Long term soil pH change in rainfed cropping systems: is acidification systemic?

Authors: Liebig, Mark; REEVES, JUSTIN - Colorado State University; Osborne, Shannon; Riedell, Walter; Schmer, Marty; Jin, Virginia; Sainju, Upendra

Submitted to: Proceedings of Great Plains Soil Fertility Conference
Publication Type: Proceedings
Publication Acceptance Date: 1/3/2018
Publication Date: 3/6/2018
Citation: Liebig, M.A., Reeves, J.L., Osborne, S.L., Riedell, W.E., Schmer, M.R., Jin, V.L., Sainju, U.M. 2018. Long term soil pH change in rainfed cropping systems: is acidification systemic?. Proceedings of Great Plains Soil Fertility Conference. Vol. 17/pp. 210-214.

Interpretive Summary: Previous evaluations throughout the Great Plains suggest elevated N rates and/or use of no-tillage contributes to soil acidification in rainfed cropping systems. Soil pH responses to other management variables, such as cropping system diversity, have received less attention. Additionally, no multi-site evaluation of soil pH change under rainfed cropping has been conducted in the region. To address this need, soil pH change was determined under common rotations, management practices, and non-limed conditions throughout the northern Great Plains and western/northern Corn Belt. Data was compiled from seven long-term cropping system experiments at four sites (Sidney, MT, Mandan, ND, Brookings, SD, and Lincoln, NE), and soil pH change was measured over periods of 11 to 30 years for near-surface depths. Decreases in soil pH were observed at Sidney, Mandan, and Lincoln, whereas pH increased at Brookings. Soil pH decreases were greatest under monoculture cereal cropping, intermediate in rotations without legumes, and least in rotations including legumes. Findings from this evaluation suggest soil pH dynamics are site- and management-specific. Recommendations to ensure optimal soil pH ranges for effective herbicide use, continued micronutrient availability, and efficient nutrient cycling should be tailored accordingly.

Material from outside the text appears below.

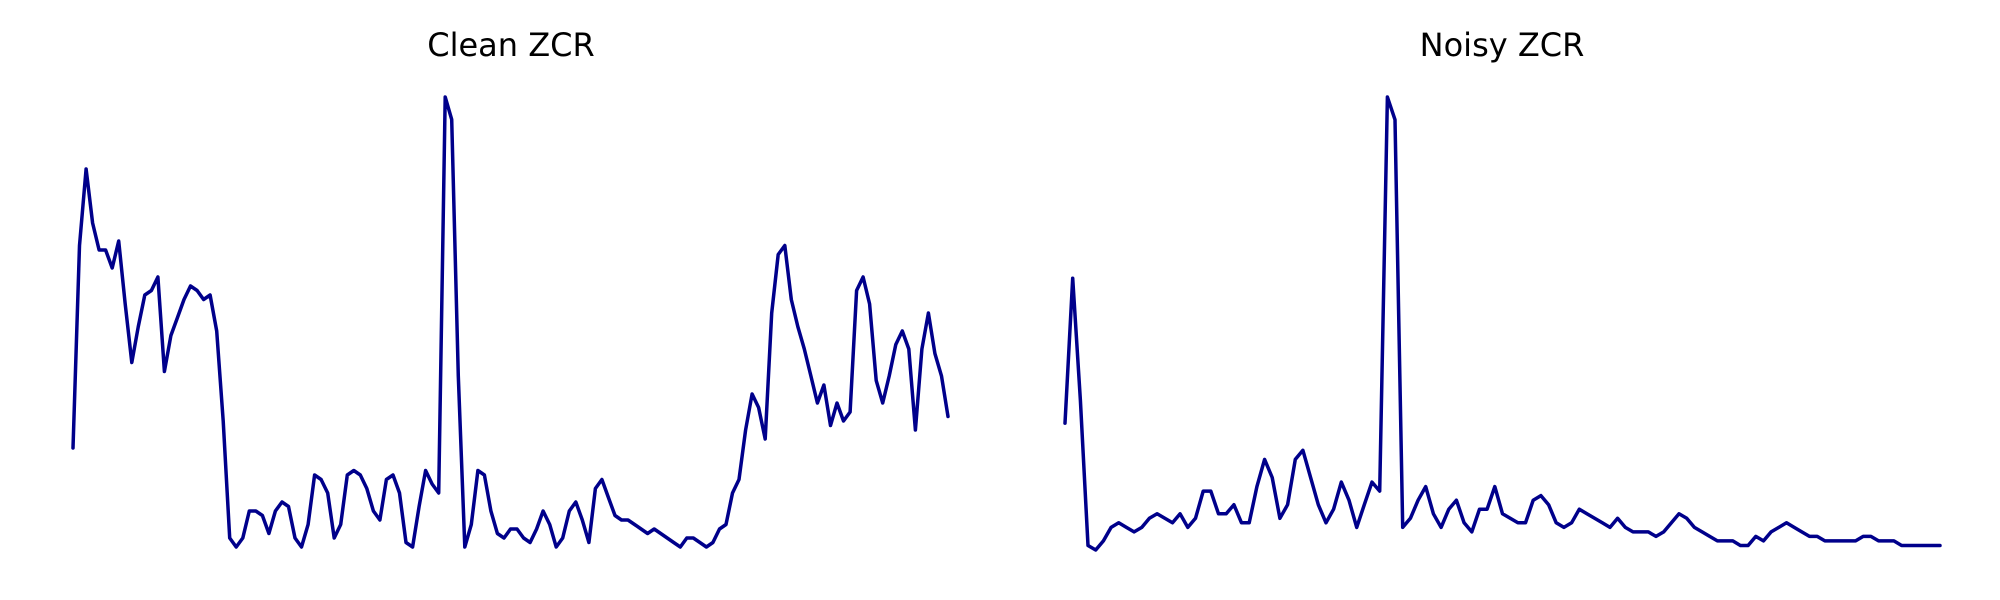 The image size is (2000, 600). I want to click on chart-title-noisy: Noisy ZCR, so click(1502, 45).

Technical Abstract: Many soils throughout the northern Great Plains developed from deep, moderately-weathered glacial and loess deposits under prairie vegetation. Soils of this type are typically neutral to slightly acidic in near-surface depths, and slightly to strongly alkaline in subsoil depths, with high buffer capacity throughout the profile. Decades of cropping in this region has altered the chemical composition of these soils, and the potential for soil acidification, in particular, has increased due to reliance on ammonium-based fertilizers and cumulative effects of biomass export. We sought to determine the extent of soil pH change under common rotations, management practices, and non-limed conditions throughout the northern Great Plains and western/northern Corn Belt. Using data from seven long-term cropping system experiments near Sidney, MT, Mandan, ND, Brookings, SD, and Lincoln, NE, soil pH change was quantified over periods of 11 to 30 yr for near-surface depths. Decreases in soil pH were observed at Sidney, Mandan, and Lincoln, whereas pH increased at Brookings. In treatments where soil pH decreased, final values fell within very strongly- to moderately-acidic pH ranges (4.5 to 6.0). Where pH increased, changes were small (+0.1 pH units) and were still within a slightly acidic range (6.1 to 6.5). Soil pH decreases were greatest under monoculture cereal cropping (-1.31 pH units), intermediate in rotations without legumes (-0.97 pH units), and least in rotations including legumes (-0.53 pH units). Soil acidification differences among crop rotation types were likely driven by total N load from applied fertilizer. Findings from this evaluation suggest soil pH dynamics are site and management-specific.